┌─ Page

Sunday and Monday I just spent on classes and homework. Three papers due next week, and three finals. Gah. I really prefer having either a final paper or a final exam, not both, especially when the final exam is essay questions. Oh well, though, since I think I'm pretty well prepared for the tests at least. I still have two essays to finish.
On Tuesday the entire program went to see Macbeth at the Globe. The Globe! Macbeth! I hadn't been looking forward to standing for three hours, but it wasn't as bad as I'd been anticipating. I enjoyed the performance. Some of the others didn't like some of the choices the director made, but I hadn't minded. I was right in the front, almost in the center, and I just really enjoyed the experience.
Wednesday was spent on classes, figuring out some stuff for Europe (oh, Mom and Dad -- I got the Eurail pass), and writing one of the essays. I finished the essay Thursday morning, so I didn't really have time for the changing of the guard or the national history museum, so I'm going to try for those next week. The changing of the guard I especially want to see. Anyway, I think I've got my exact dates for Europe figured out, for when I'll be in each city and when I'd be better off taking sleeper trains and so on, so that's a relief. I think on Monday I'll try to make hostel reservations.
Thursday I spent on finishing the essay and doing research for another, then class, and then a show. Sarah and I were going to spend the night in the airport before our flight to Oslo this morning, because trying to get there in the morning would have been such a hassle. But we had to leave pretty late, because Sarah had to see Midsummer Night's Dream for the Shakespeare class, and I decided that since she had to see a show, I might as well use the time to see one as well. I did Billy Elliot again, just because I love it. Wow, do I love it. I'm definitely going to try and see the movie when I get home.
Yesterday was also election day in Britain (it looks like the Tories got the most seats but there's a hung parliament, which means they only got a plurality, not an outright majority). Martin had told us that there'd be broadcasting of election results in Trafalgar Square and against Big Ben, so after my show was over I went to Parliament Square, but there was no broadcasting. I met Sarah there, and we decided to check out Trafalgar Square, but there was likewise no broadcasting. It made me very sad, because I'd wanted to watch it, and thought it would have been so cool to see it in Trafalgar Square or against Big Ben.
We had to take an hour-long bus ride to get to Stansted Airport, and Sarah made reservations for one in the morning, because she wanted to make sure we had enough time to get to the coach stop. I understand that, but I wish she'd gone for the midnight time slot, because we found the bus stop by then, and then had nothing to do. Things close so early in London -- there were no pubs or bars open or anything. We basically had to wait outside in the cold for an hour, and I was tired by that point, so I was trying to sleep on a hard wood bench, but it wasn't working out too well because I was so cold.
We made it to Stansted by two, but check-in and security weren't open then, so we passed the night on a hard cold floor in the lobby area. I drowsed for three hours, but that was about it.
I woke up by about five-thirty and we checked in and went through security, but we still had another couple hours to kill before we even found out what gate we were, so I went on my computer, but not on the internet because I would have had to pay. We finally made it to the airplane and I dozed some more on the flight. It was thankfully only about two hours. That was the first time I've flown since coming over here, and I don't like it any more than I ever have. I'm really not looking forward to the flight home from Paris.

└─

Task instructions
**1)** Check each statement against the diary entry and say yes or no, quoting the words from the text that decide it: (a) The writer stood near the front at Macbeth. (b) Election results were shown in Trafalgar Square. (c) The writer got a Eurail pass.
**2)** Write out the part of the diary entry from "Thursday I spent" to "I get home.", word for word.

┌─ Data excerpt

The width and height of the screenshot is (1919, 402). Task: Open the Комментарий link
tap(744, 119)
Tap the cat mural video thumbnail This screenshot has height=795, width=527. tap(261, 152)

└─

Per-task answers
**1)**
(a) Yes: "I was right in the front, almost in the center"
(b) No: "there was likewise no broadcasting"
(c) Yes: "I got the Eurail pass"

**2)**
Thursday I spent on finishing the essay and doing research for another, then class, and then a show. Sarah and I were going to spend the night in the airport before our flight to Oslo this morning, because trying to get there in the morning would have been such a hassle. But we had to leave pretty late, because Sarah had to see Midsummer Night's Dream for the Shakespeare class, and I decided that since she had to see a show, I might as well use the time to see one as well. I did Billy Elliot again, just because I love it. Wow, do I love it. I'm definitely going to try and see the movie when I get home.